Monday Business Roundup
Housing Bust Just Starting
By Richard Martin, 3-12-07
Think that the worst of the housing bust is over? Think again. Investment bank Credit Suisse released a report saying that losses from “subprime loans” (i.e., mortgages taken out by home buyers with less than stellar credit histories) could top $10 billion over the next couple of years. “The deepest housing decline in 16 years is about to get worse,” reports Bob Ivry of Bloomberg News.
The implosion of the subprime home-loan market struck home again last week as Glenn Puller and Cindy Ingram, convicted of mortgage fraud for a scheme in Aurora, were sentenced to federal prison last week. Post business columnist Al Lewis has a sharp analysis of how Puller, Ingram and their fellow defendants defrauded lenders including New Century Financial – an Irvine, Calif.-based company that has become a symbol of the bad-loan bust, as a page-one Wall Street Journal feature (sub. req.) details this morning.
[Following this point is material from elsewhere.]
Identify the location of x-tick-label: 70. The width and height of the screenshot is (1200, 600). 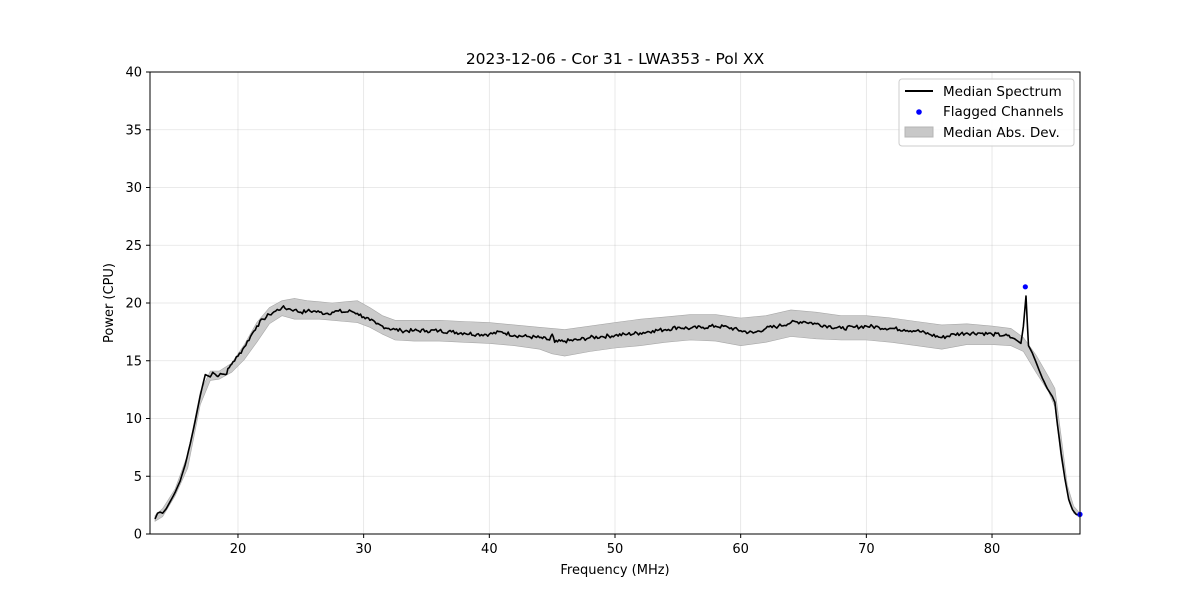
(866, 550).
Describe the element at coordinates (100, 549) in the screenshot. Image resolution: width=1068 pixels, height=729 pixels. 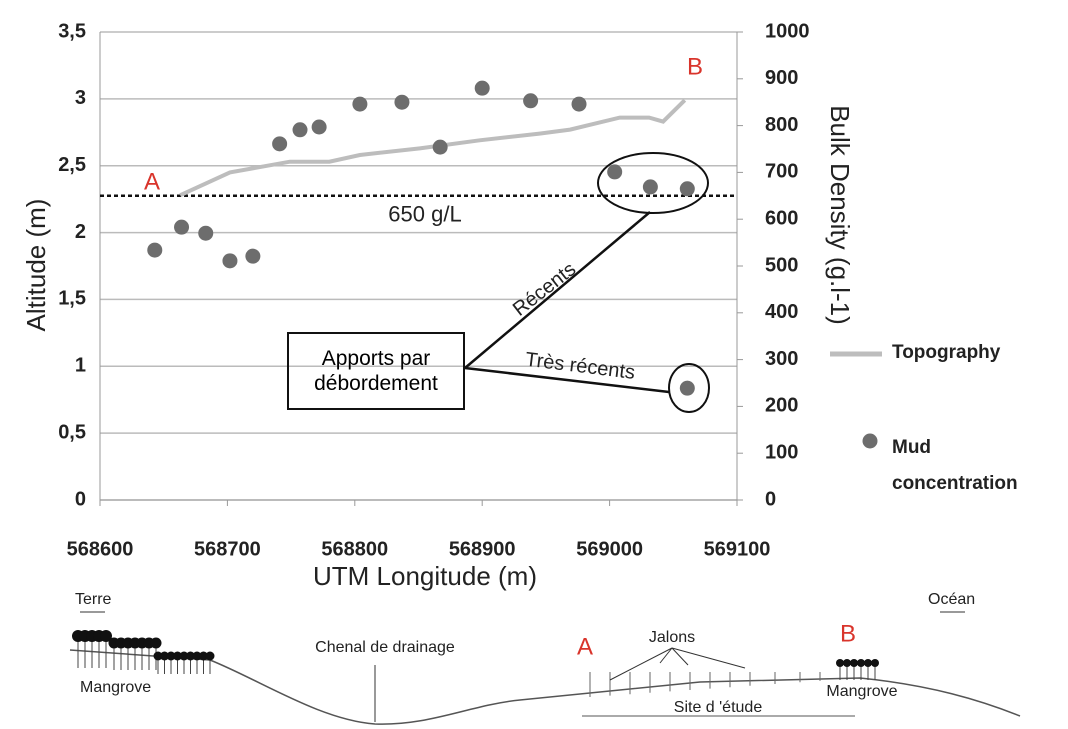
I see `x-tick-label: 568600` at that location.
Boulder real estate blogger Osman Parvez offers a detailed look at how the housing bust will affect Boulder County (scroll down). Short version: the news is not all bad.
In other business news: Qwest looks for ways round the legal ban on telcos offering pay TV statewide; local companies represent at the Natural Products Expo; and Vail Resorts sees real-estate revenue multiply more than five-fold.
In other business news:
-- Last month the state legislature tabled a bill that would give telecom companies like Qwest the opportunity to offer pay TV across the state (not just in cities where Qwest has a franchise already). The response of Chuck Ward, president of Qwest Colorado, quoted in today’s Rocky Mountain News: “The legislature found the status quo for Colorado is OK, which I continue to be amazed at. Seven percent price increases for cable service doesn’t seem to be a good status quo to me.”
-- The Natural Products Expo West, in Anaheim, Calif., wrapped up yesterday, and naturally (pardon the pun), Boulder-area companies were well-represented. The Daily Camera tracks the experience of a rookie entrepreneur at the Expo, Fiona Simon of Fiona’s Natural Foods.
-- Heavy snows plus a hot market for high-end resort real estate pushed Vail Resorts’ quarterly profit up 23 percent, the company said today. Mountain revenue – i.e., sales of ski passes and the like, grew healthily, by 10 percent to $272 million. Real estate revenue grew more than five-fold, to $56.2 million from $9.7 million.